John Nash was the protagonist of the movie A Beautiful Mind. The movie is based around the real life of the mathematician. It starts at Princeton and draws the audience into a point of view of a person with schizophrenia that doesn't know.
Despite his mental struggles, Nash's contributions to mathematics are instrumental in machine learning.
How Nash makes a Nobel prize-worthy discovery
In the movie, Nash has a breakthrough and eventually earns the Nobel prize.
Nash gets convinced by his roommate to stop stressing about his contribution to science for once and join them at the bar. Let loose a little. There, as bars in the 1950s would have it, they met a group of young women.
Narratively, this group was comprised of precisely the number of people the men had in their group. However, one woman was blessed with exceptional beauty and attracted the attention of all the men. They started plotting how they could compete for her attention when Nash had his world-changing insight: The Nash equilibrium.
In a non-cooperative game, like competing for the hand of this beautiful woman. No optimal solution can be found. Rejected by the beautiful woman, these men would one by one turn to a woman they'd consider 2nd prize. No one wants to be a second prize, so clearly everyone would go home slightly disappointed and alone, Nash points out.
So what has to change?
How the bar scene changed my worldview
The men could decide to cooperate.
In a reality, where every man decides to dance with one of the women, everyone gets to dance, no one gets left out. There's a chance someone gets to dance with the beautiful woman and get her attention.
Nash likens this to economic models, where companies are competing for the same customers or resources.

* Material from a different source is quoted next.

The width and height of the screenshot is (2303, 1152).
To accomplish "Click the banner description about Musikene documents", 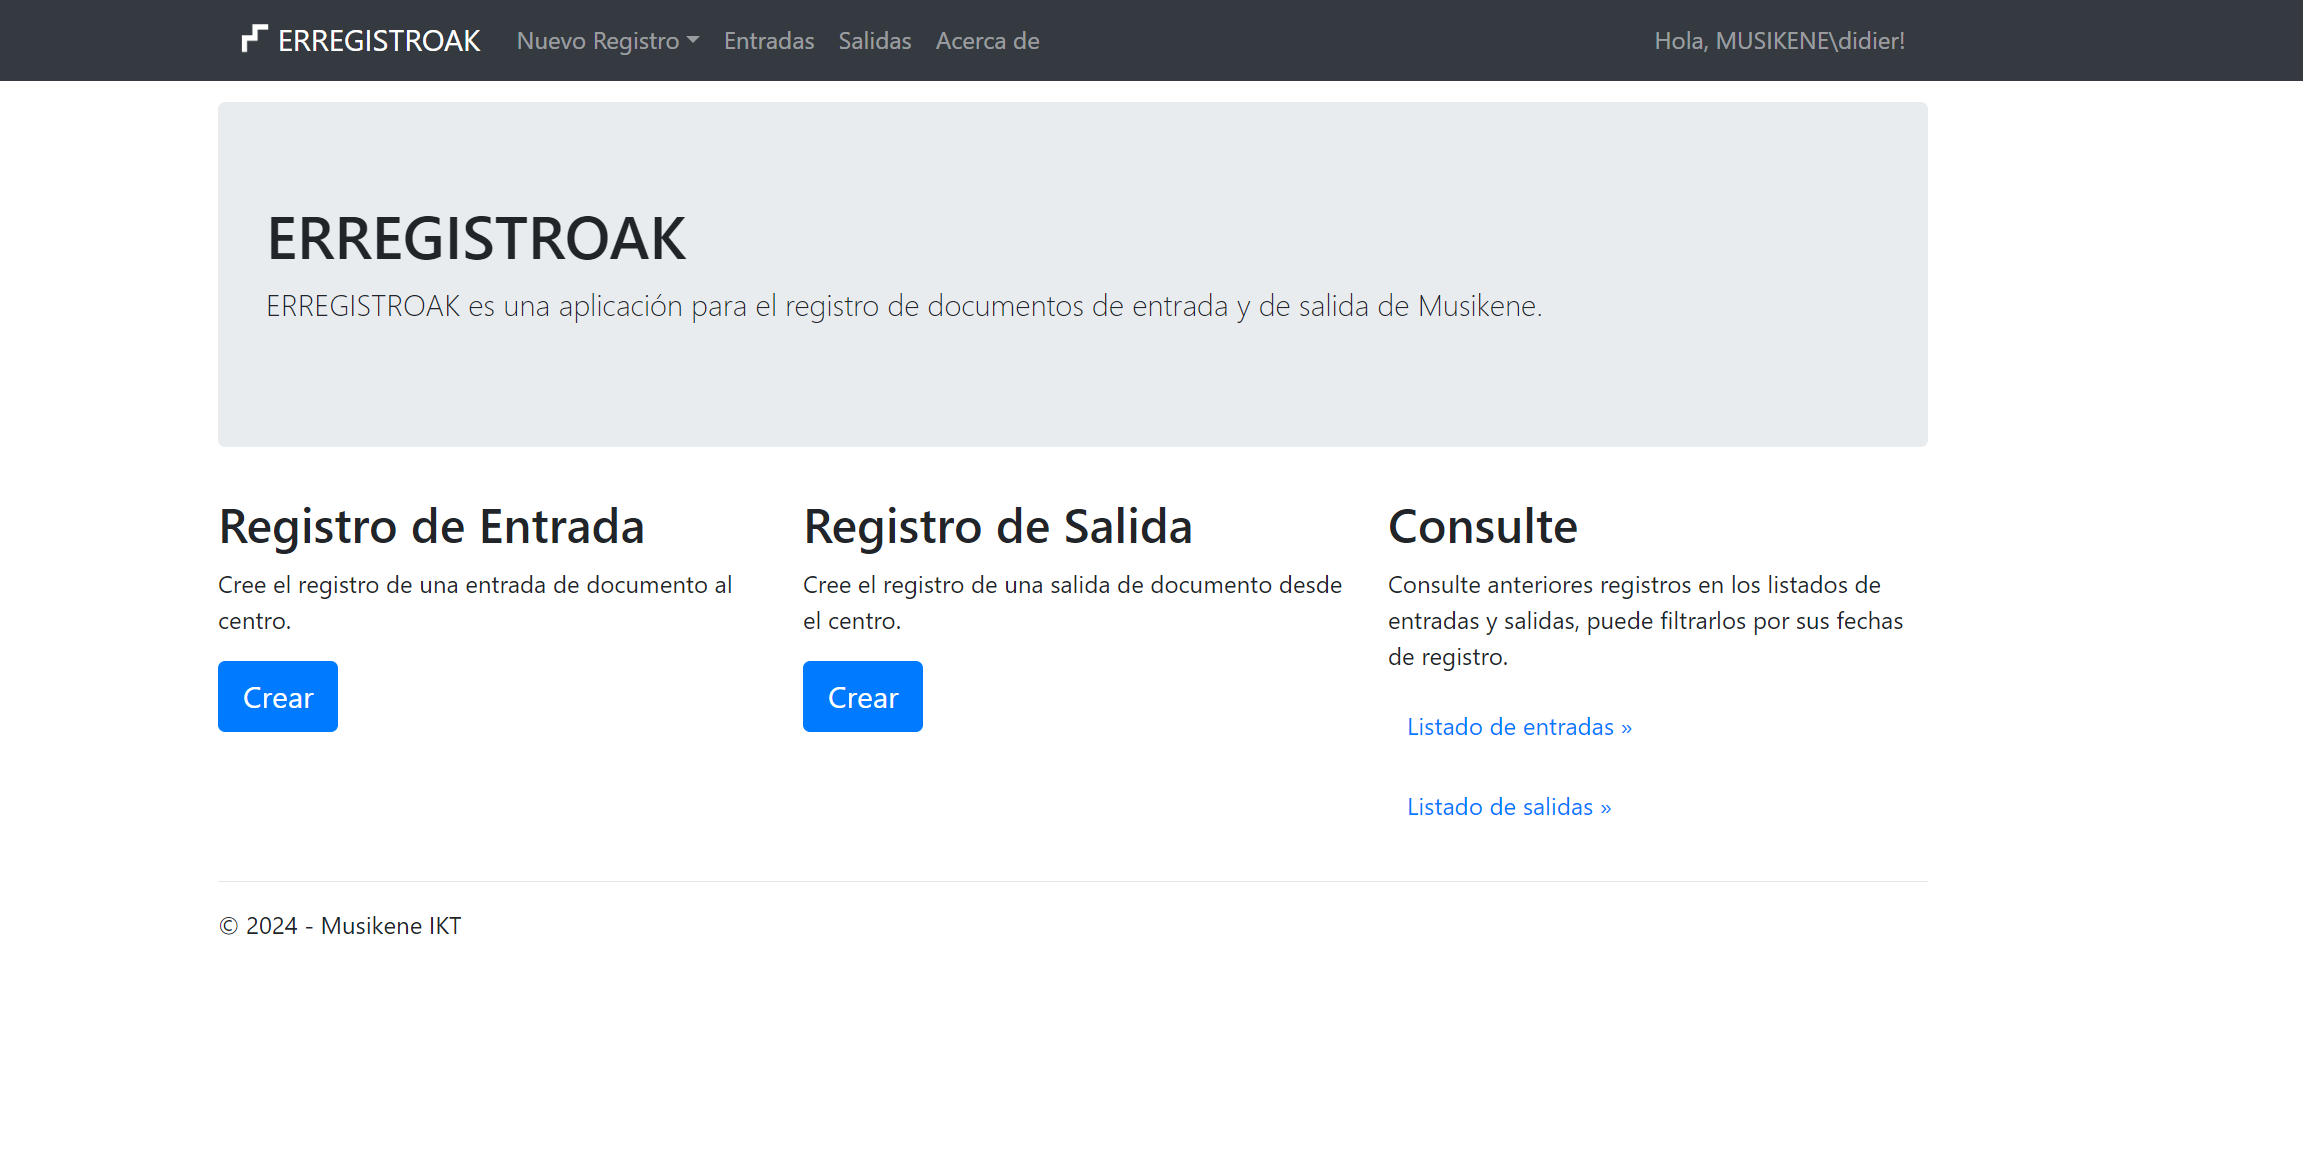I will coord(903,306).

But this parable goes deeper for me. In open-source, we have all this code that gets written. We often get the notion that this is the main contribution and everything else is worth less. We have to write documentation, make usage examples, review commits, and of course, there's the question of funding.
- A library without documentation will never find mass appeal.
- When core contributors get bogged down doing the code review, a library stagnates as new developments get halted.
- A library without funding will only have volunteers and eventually slowly die out.
My mindset shifted to seek collaborative games and shift mindsets to a collaborative one. Open-source contributions are collaborative, and they all add to the success of a library, however small they may be. A rising tide lifts all ships.
Additionally, it's not a bad thing to grab a drink with friends from time to time.